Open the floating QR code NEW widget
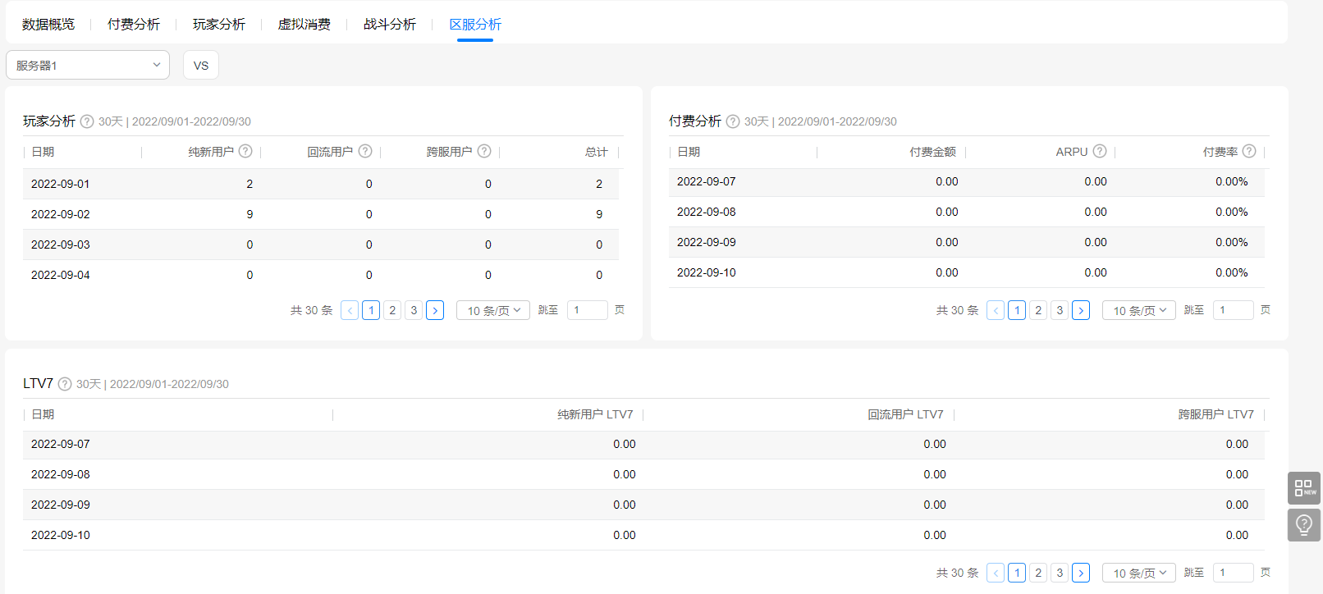 click(x=1303, y=488)
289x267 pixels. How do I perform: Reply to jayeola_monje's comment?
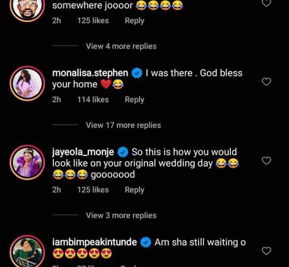pos(135,190)
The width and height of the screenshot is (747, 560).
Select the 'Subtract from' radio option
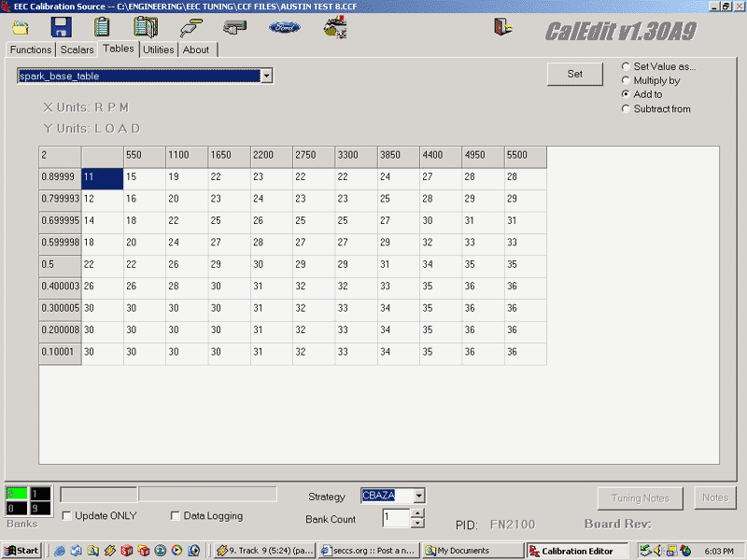pyautogui.click(x=627, y=109)

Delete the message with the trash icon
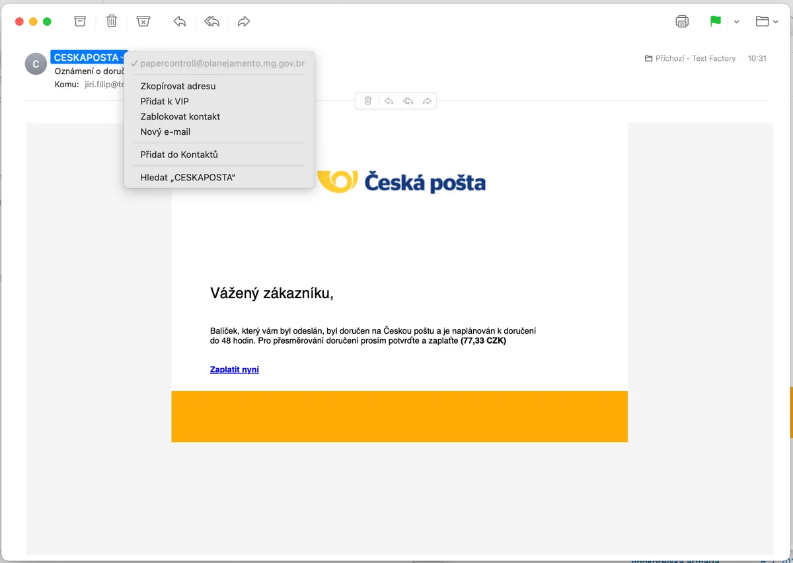(111, 20)
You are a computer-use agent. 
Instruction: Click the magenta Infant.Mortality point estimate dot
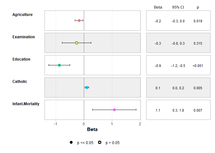(x=114, y=110)
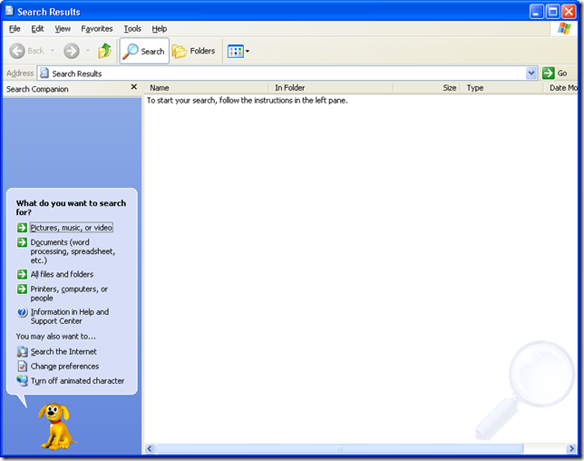Viewport: 584px width, 461px height.
Task: Toggle the Search companion toolbar button
Action: point(144,51)
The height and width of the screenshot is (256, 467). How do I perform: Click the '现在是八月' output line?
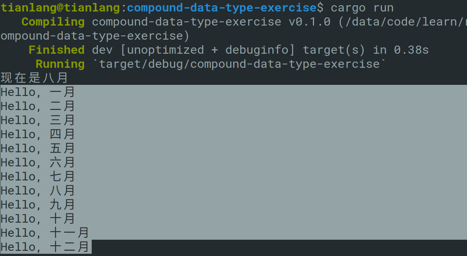(x=34, y=78)
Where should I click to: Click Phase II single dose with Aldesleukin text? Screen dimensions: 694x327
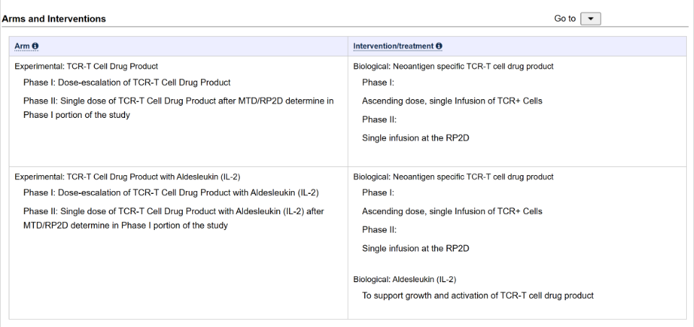(173, 212)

· · · · ·

(TASK ITEM)
Give back the material word for word and drop the pictures it holds.

(SOLUTION TO THIS EXERCISE)
Open the floating QR code NEW widget
 click(x=1303, y=488)
289x267 pixels. How do I perform: Reply to jayeola_monje's comment?
pos(135,190)
The width and height of the screenshot is (747, 560).
Select the 'Subtract from' radio option
pyautogui.click(x=627, y=109)

Delete the message with the trash icon
(111, 20)
You are a computer-use agent. 
Instruction: Click the magenta Infant.Mortality point estimate dot
(x=114, y=110)
Viewport: 584px width, 461px height.
Task: Toggle the Search companion toolbar button
Action: point(144,51)
The height and width of the screenshot is (256, 467). How do I perform: Click the '现在是八月' output line?
(x=34, y=78)
Where should I click to: Click Phase II single dose with Aldesleukin text? Screen dimensions: 694x327
(173, 212)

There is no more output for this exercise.